= Excerpted passage =
+ + + + +
Question

Light of wavelength 500 nm falls on a single slit of width 0.1 mm. The angular position of the first minimum is}

• A. \(\sin^{-1}(0.05)\)
• B. \(\sin^{-1}(0.2)\)
• C. \(\sin^{-1}(0.5)\)
• D. \(\sin^{-1}(0.005)\)
• E. \(\sin^{-1}(0.0025)\)

Hint:

For first minimum in single slit diffraction: \[ a\sin\theta=\lambda \] Always convert wavelength and slit width into SI units first.

Answer 1

The Correct Option is D

For single slit diffraction, first minimum occurs at: \[ a\sin\theta = \lambda \] Given: \[ \lambda = 500\text{ nm}=5\times 10^{-7}\text{ m} \] \[ a=0.1\text{ mm}=10^{-4}\text{ m} \] So, \[ \sin\theta=\frac{\lambda}{a} =\frac{5\times 10^{-7}}{10^{-4}} =5\times 10^{-3} \] \[ \sin\theta=0.005 \] Thus, \[ \theta=\sin^{-1}(0.005) \]
Hence, the correct answer is: \[ \boxed{(D)\ \sin^{-1}(0.005)} \]
+ + + + +
= Dataset section =
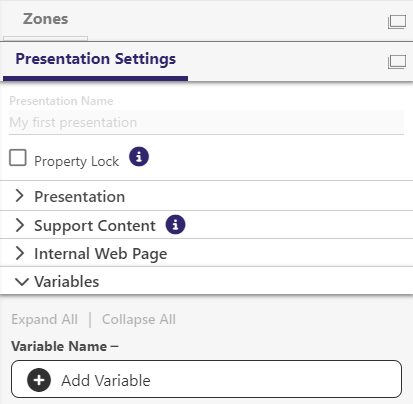Click the plus icon for Add Variable
413x404 pixels.
coord(39,380)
+ + + + +
= Written problem 1 =
According to the single-slit diffraction problem, what is the slit width once it is converted to meters?
= Written problem 2 =
Print the stretch of the single-slit diffraction problem from "Light of wavelength" through "SI units first.".

= Full solution 1 =
10⁻⁴ m

= Full solution 2 =
Light of wavelength 500 nm falls on a single slit of width 0.1 mm. The angular position of the first minimum is}

• A. \(\sin^{-1}(0.05)\)
• B. \(\sin^{-1}(0.2)\)
• C. \(\sin^{-1}(0.5)\)
• D. \(\sin^{-1}(0.005)\)
• E. \(\sin^{-1}(0.0025)\)

Hint:

For first minimum in single slit diffraction: \[ a\sin\theta=\lambda \] Always convert wavelength and slit width into SI units first.